Baltimore employer of 600 to close Firm that won award for hiring practices in dispute with AOL

March 20, 1997|By Kevin L. McQuaid and Joe Mathews

One of the city's few standout job creators of recent years said yesterday it is shutting its doors and eliminating nearly 600 jobs, because a key client has refused to pay more than $2 million in bills.

PTP Industries Inc.'s decision to close stems from a dispute over unpaid bills with America Online Inc., which claims it hasn't paid because PTP falsified U.S. Postal Service records.

The closing also represents a huge loss for the city's empowerment zone, the $100 million federal program to create jobs in some of the city's most blighted neighborhoods. PTP, which has hired nearly 300 since moving to a former Montgomery Ward & Co. complex near Carroll Park in early 1995, represents the second-largest creator of jobs in the zone, according to federal records.

"The company has gone from several hundred employees to just a few at this point, and AOL put them in this situation," said Herman Eugene Funk Jr., PTP's attorney. "The nicest word that I can use to describe them is predatory."

Just a few months ago, PTP was hailed as an empowerment zone success story for employing hundreds with plans for further expansion.

Diane Bell, chief executive of Empower Baltimore Management Co., which directs activities in the zone, said late yesterday that she had not been told by city economic development officials that PTP was closing.

Last year, the Southwest Baltimore packaging company generated more than $35 million in sales, up from $24 million just three years ago. The company also was named "Employer of the Year" by St. Peter the Apostle, a neighborhood church that convinced PTP to hire several developmentally disabled people.

But in the past month, PTP's success has waned, and the company has laid off more than 500 employees, sold off equipment and made final preparations to shutter its operation, including defaulting on a lease with the state, which bought the old Ward building to accommodate PTP for $5 million.

"This whole thing is disappointing from a number of perspectives," said Hans F. Mayer, executive director of the Maryland Economic Development Corp., which owns the former Ward building. "We're concerned about the loss of jobs and the loss of business, and we're a little upset that AOL appears not to be honoring their commitments. Part of our job now is to work at placing someone else in the 335,000 square feet that will be empty."

PTP's pending demise has also prompted a lawsuit in federal court by Provident Bank of Maryland, its primary lender, against AOL. PTP also is preparing to file a federal lawsuit against AOL later this week or early next week, PTP's attorneys said.

Provident claims that the Dulles, Va.-based AOL "breached its contract" with PTP when it failed to pay $2.2 million in accounts receivable, causing PTP to default on a $3.45 million loan with the bank, according to court documents filed this week. As PTP's lender, Provident is entitled to sue to recoup the money on its loans, its attorney said.

"At this point, Provident doesn't know why AOL is refusing to pay," said William L. Hallam, an attorney representing the bank. "We're trying to find out."

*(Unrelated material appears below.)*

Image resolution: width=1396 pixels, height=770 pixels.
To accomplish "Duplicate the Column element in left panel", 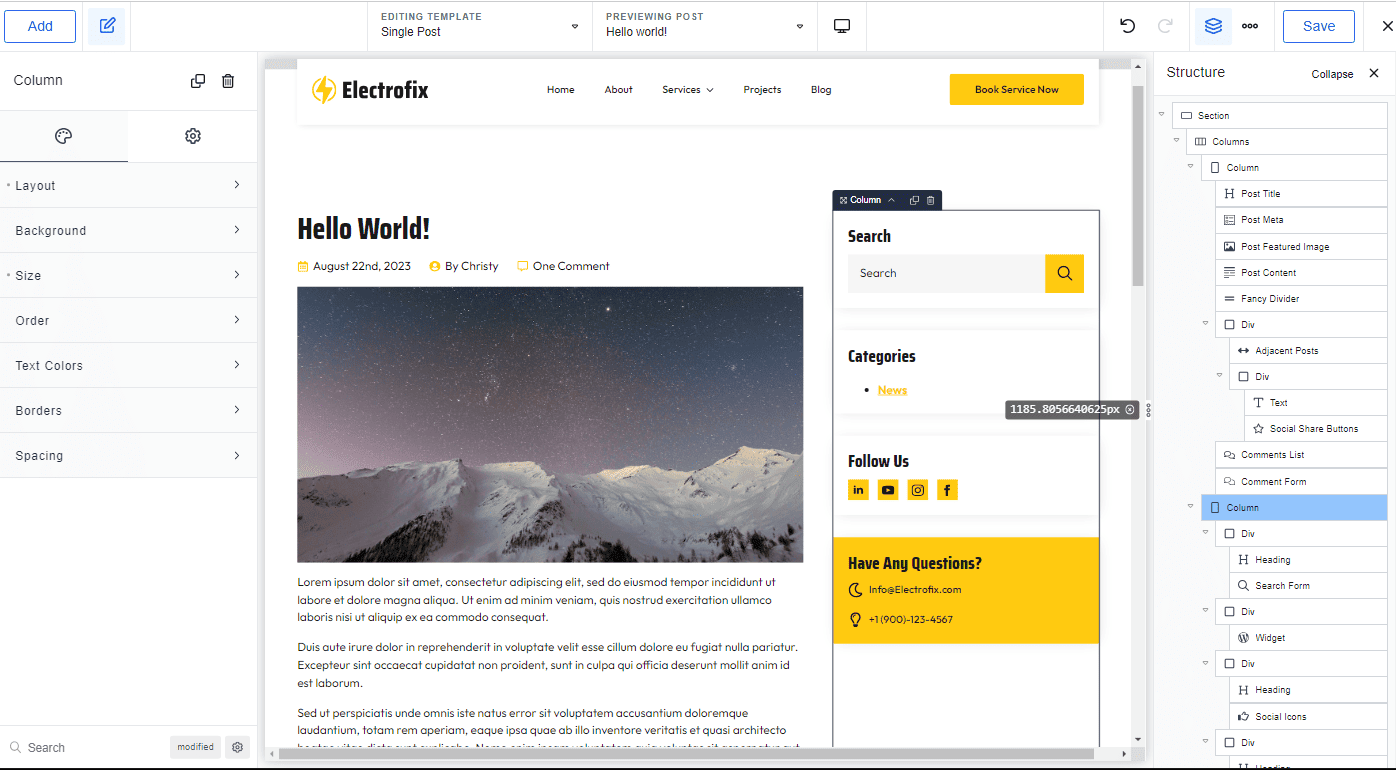I will tap(198, 81).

AOL, which had worked with PTP since 1994, contends the dispute stems from fraud that the packaging company committed.

"We were obviously concerned about paying outstanding invoices to a vendor that admitted to falsifying official Postal Service records for almost a year," said Tricia Primrose, an AOL spokeswoman. "We're sure that this situation will be sorted out eventually, and we're sorry that it had to end up in court."

She declined to elaborate on the charges involving the U.S. Postal Service, but did acknowledge that under its contract with the company, PTP was responsible for mailing out thousands of computer disks to potential customers.

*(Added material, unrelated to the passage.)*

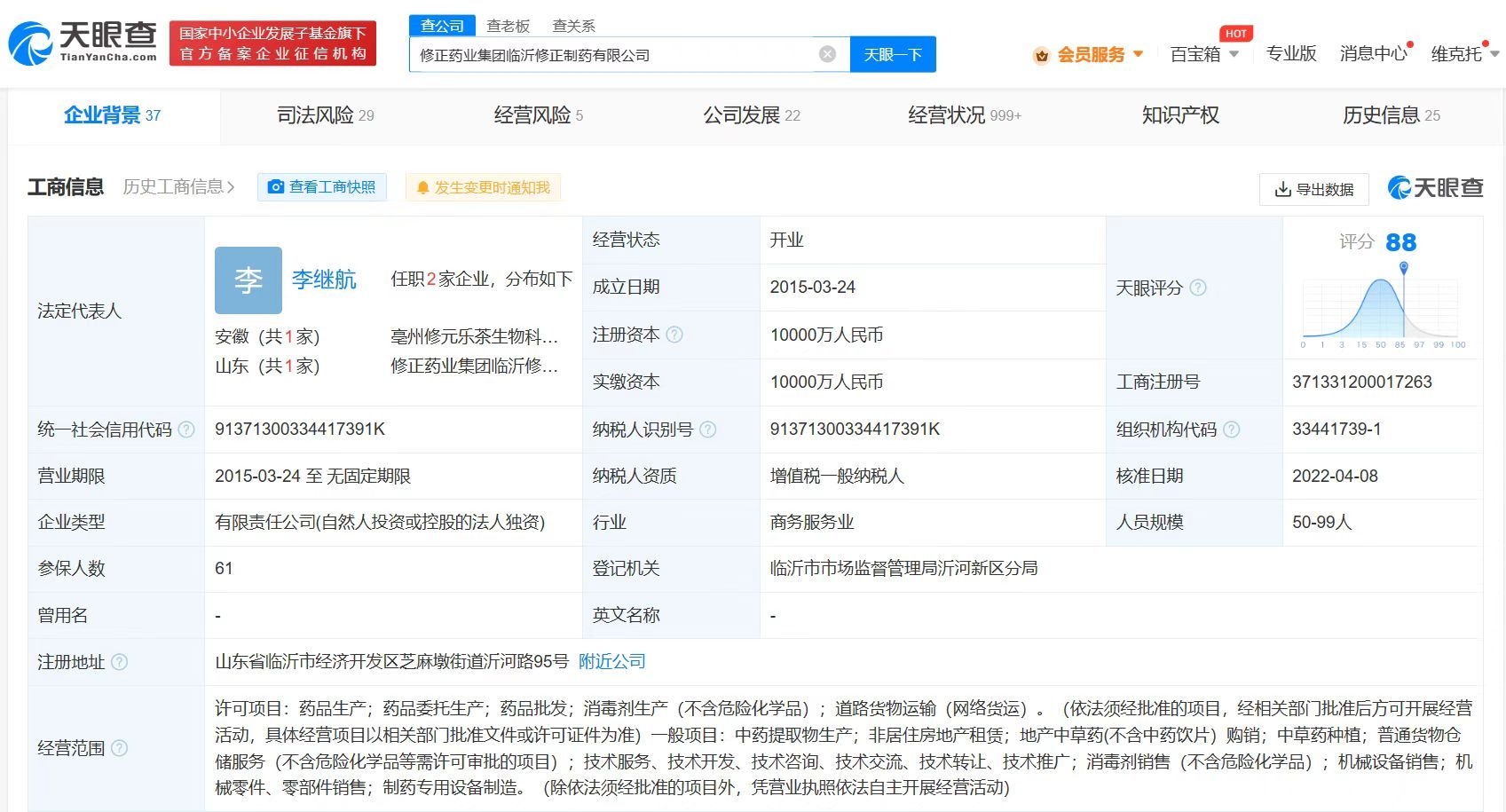Click the crown icon on 会员服务

[x=1040, y=54]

Doug Bem, a Postal Service spokesman, said a preliminary review of PTP's mailings for AOL was conducted and that "no fraud was conducted against the post office, and there was no misappropriation of funds involving the AOL account."

Funk, PTP's attorney, said: "PTP did not falsify any records. AOL did a complete audit of all mail sent out by PTP in 1996, and found no irregularities. Our audit shows PTP actually billed them for less than what was mailed."

For AOL, the accusations mark the second time this year the company has been the subject of a lawsuit. In late January, AOL settled consumer protection complaints with 36 states by offering refunds to customers who were unable to access its computer online network.

PTP claims AOL misled it into investing millions of dollars in new machinery to accommodate marketing campaigns, but then failed to follow through on its contracts. The company was stung, though, because AOL had become its only source of recurring revenue, after contracts to package Eveready batteries and Seagram's liquor either weren't renewed or were seasonal.